Born (1908-01-06)January 6, 1908
Valdosta, Georgia
Died November 22, 1987(1987-11-22) (aged 79)
Ocala, Florida
Education University of Florida, B.A., M.A.
Occupation Swimming coach, promoter, teacher, movie consultant
Spouse(s) Margaret Jarmin August (1934-47)
Dot (1950-82)
Children Margaret Eileen (b. 1935)
Newton Hudson Lee (b. 1940)
Delee (b. 1951)

Newton A. Perry (January 6, 1908 – November 22, 1987) was an American swimmer, attraction promoter, educator and swimming coach.

Perry was born in Valdosta, Georgia in 1908. After living in Tampa for several years, he and his family moved to the Ocala, Florida area in 1922. His father was a railroad conductor, and Ocala represented the midpoint of his train route. Perry was happy to discover that he could swim in the clean, clear water at Silver Springs, and he would walk the six miles from Ocala to the springs. In order to earn pocket change, he started teaching local residents to swim for twenty-five cents per lesson. In 1924, Perry became Ocala High School's swim coach and star swimmer; he was only 16 years old at the time. He once swam 25 miles in seven hours, 28 minutes.

Perry attended the University of Florida in nearby Gainesville, and was a member of the Florida Gators swimming and diving team in 1933 and 1934. He graduated from the university with a bachelor's degree in education, and later returned to complete a master's degree in education in 1958.

Perry learned all he could about swimming, diving and life-guarding. When the American Red Cross published their aquatics safety manual during the 1920s, they selected Silver Springs to shoot the underwater photographs for their manuals. Perry served as the model in many of the Red Cross manual photographs.

Silver Springs in the 1920s and 1930s was not that well known and the attraction owners, Carl G. Ray, Sr. and W. M. "Shorty" Davidson, would invite journalists from all over the country to come visit their attraction. Perry and his sisters would put on swimming exhibitions both the water's surface and under it. Some of those snapshots would appear in newspapers in Atlanta, Washington, D.C., New York, Jacksonville, Tampa, and other large cities. Life magazine published several articles on Silver Springs and the Perry family.

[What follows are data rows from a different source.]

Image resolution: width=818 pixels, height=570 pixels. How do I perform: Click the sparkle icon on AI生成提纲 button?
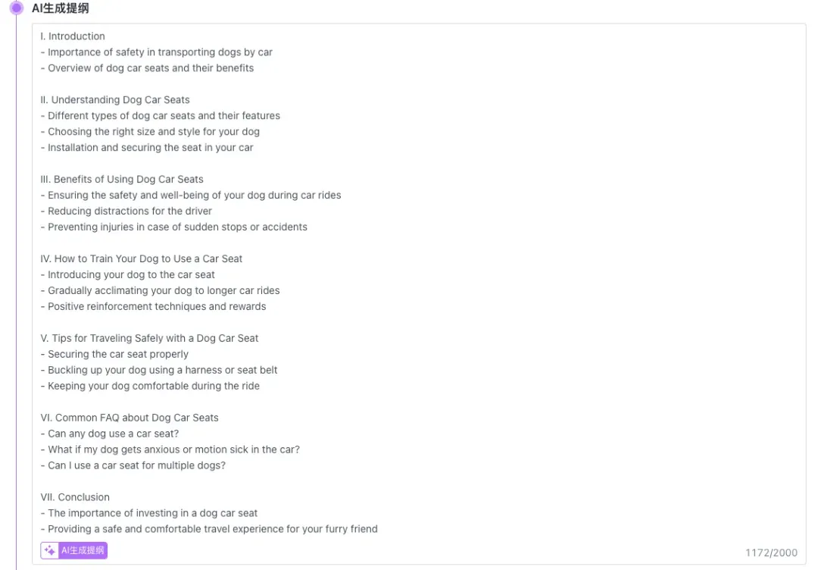(x=50, y=550)
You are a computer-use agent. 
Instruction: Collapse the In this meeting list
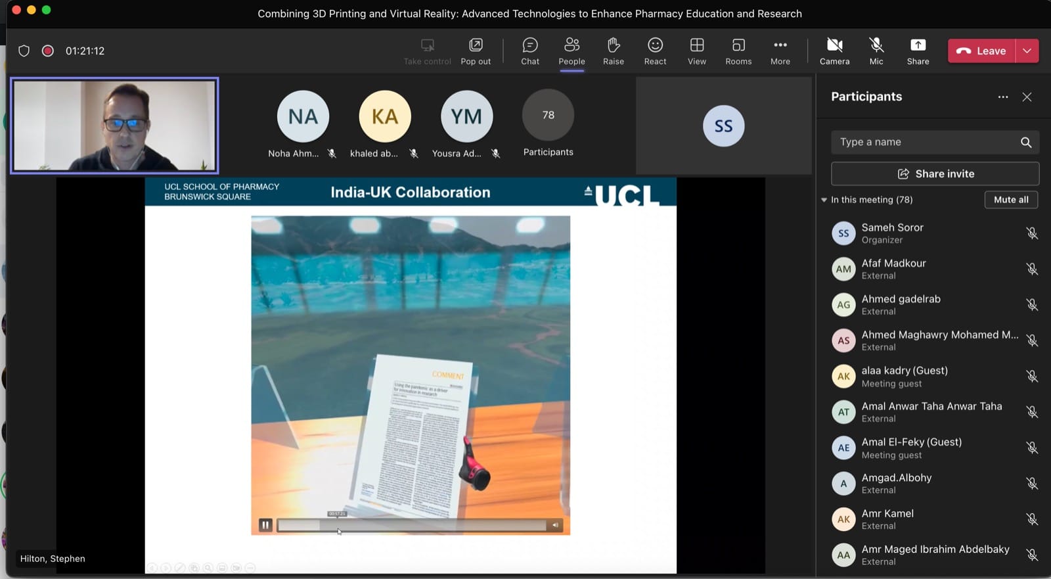tap(824, 200)
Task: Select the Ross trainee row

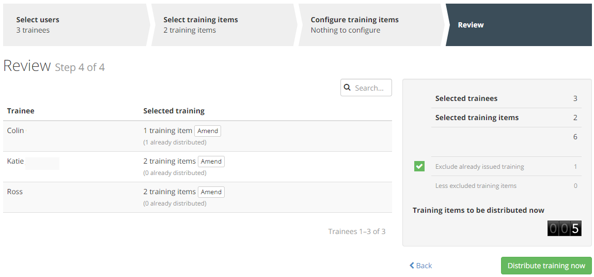Action: point(197,197)
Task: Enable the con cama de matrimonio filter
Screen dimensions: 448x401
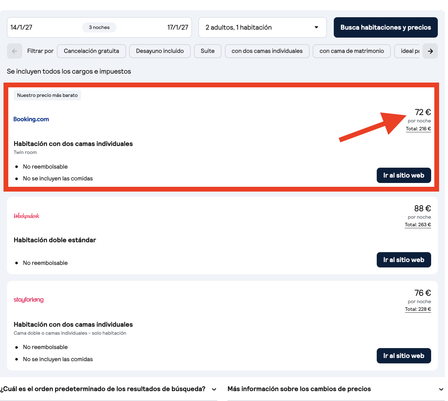Action: tap(352, 51)
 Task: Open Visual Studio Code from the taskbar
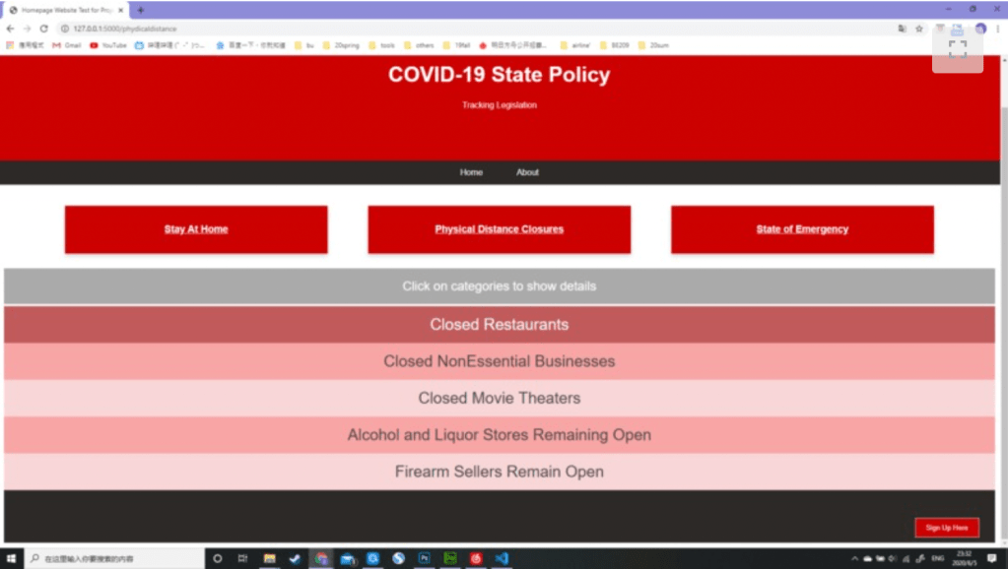coord(501,558)
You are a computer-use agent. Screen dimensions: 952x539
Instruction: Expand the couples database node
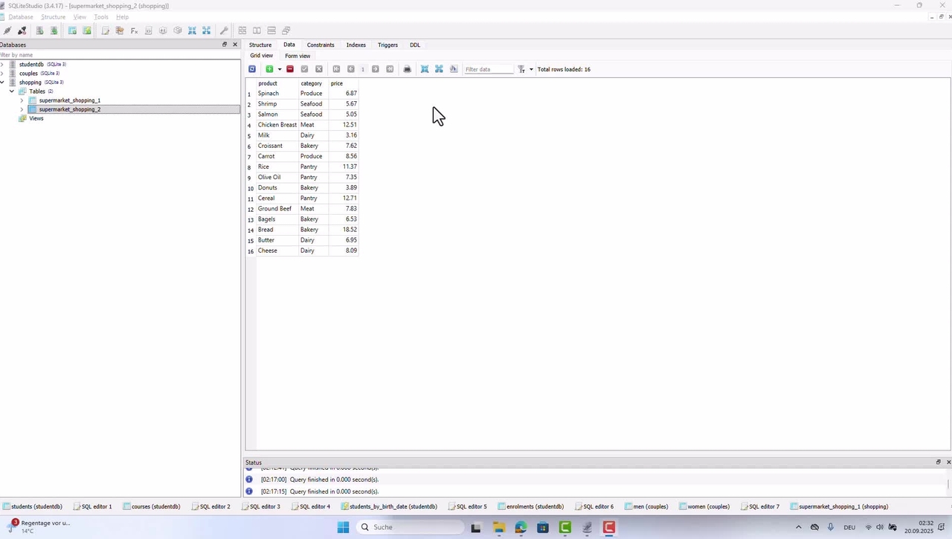pos(2,74)
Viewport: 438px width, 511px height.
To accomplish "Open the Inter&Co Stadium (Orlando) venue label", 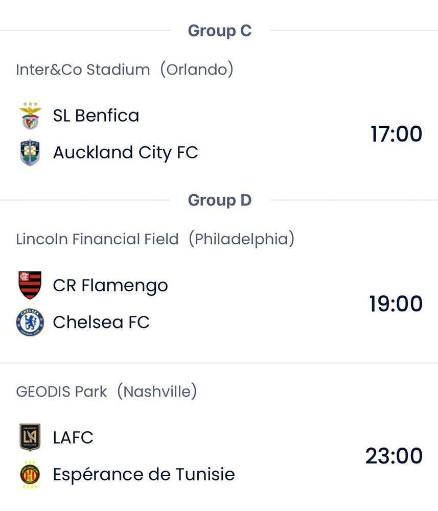I will 125,69.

Ray and Davidson invited American sportswriter and short movie producer, Grantland Rice, to vacation in the Ocala area and to be their guest on a tour of Silver Springs. While Rice was visiting the springs, he witnessed the aquatic abilities of Perry and was interested in what he saw. Rice set up his motion picture cameras to record the interesting footage of the swimmer both on the surface and under the surface of the water. Perry demonstrated his powerful freestyle up stream and then dove underwater to perform swimming backwards, somersaults, eating a banana, drinking a soda and other unusual underwater skills. He had stayed underwater for three minutes and 45 seconds.